Up here in the Peace Country we are starting to feel like we’re in a nightmare version of the movie Groundhog Day, destined to keep repeating the same scene over and over. Sand bag, sump pump, mop, and repeat.
The thing about having a drought for so many years is that it’s easy to forget about leaking roofs, seized up sump pumps or installing that drain tile around the house. You can’t very well fix a leaky roof in the middle of a torrential downpour and when the sun is shining, well, the roof isn’t leaking is it? And given the paltry precipitation over the last few years a lot of us started to think it was never going to really rain again. I think it caught a lot of people off guard. More than 10 inches of rain will do that to a person.
Our own little road has yet to be fixed from last time so I’m guessing it stays country quiet for at least a few more weeks. I know it’s a huge inconvenience — not to mention expense — so I feel terrible about feeling happy about it but (whisper) I am.

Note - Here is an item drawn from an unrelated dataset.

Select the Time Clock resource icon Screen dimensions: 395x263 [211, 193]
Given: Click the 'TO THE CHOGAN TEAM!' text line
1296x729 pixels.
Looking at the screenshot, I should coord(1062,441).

As for our twice washed out driveway and garden, well I’m not so thrilled about that but they’re pretty small potatoes in the grand scheme of things. The people who have been served a double whammy of water filling their basements to the brim or businesses awash in silt and sewage are the ones who really have something to complain about.
However, the ones who are really whining are the mosquitoes. But they’re whining in high pitched joy. Right now it doesn’t matter where they choose to drop their eggs; everything is so wet they know they’re going to have a 100 per cent hatch.

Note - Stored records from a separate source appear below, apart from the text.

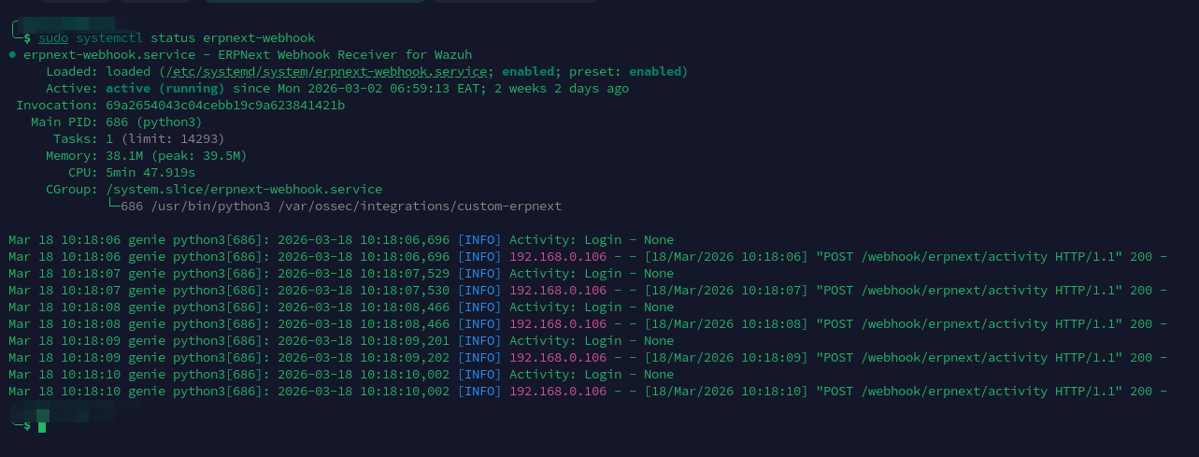Click the IP address in the 10:18:06 POST log
The height and width of the screenshot is (457, 1199).
(x=558, y=257)
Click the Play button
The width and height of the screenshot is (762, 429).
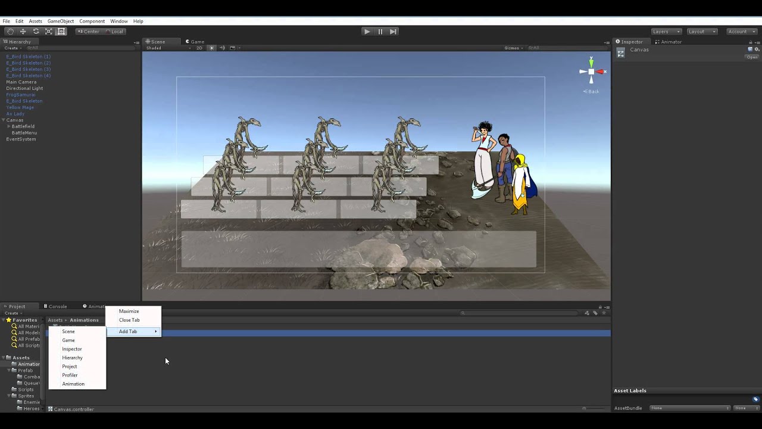pyautogui.click(x=367, y=32)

The other evening I came in from weeding the garden and feeding the mosquitoes, feeling rather pleased with how clean I still was. Usually I’m worse than a kid. I start off carefully kneeling on my special gardening knee pad but before you know it I’m crawling all over the place hunting down weeds and my jeans end up covered in mud and grass stains. I know there are women who wear pretty straw hats, pink gardening gloves and white pants when they garden, but I’m not one of them. However, with the ground wetter than a saturated sponge for once I was careful to stay anchored to my knee pad.
“Hey, check out how clean I am!” I said to Darcy as I passed through the living room.
He looked up, laughed and returned his attention the ball game. And then I caught a glimpse of my face in a mirror. It was covered with streaks of dirt from slapping at mosquitoes with my gloved hands. Sigh. Once a mud magnet always a mud magnet.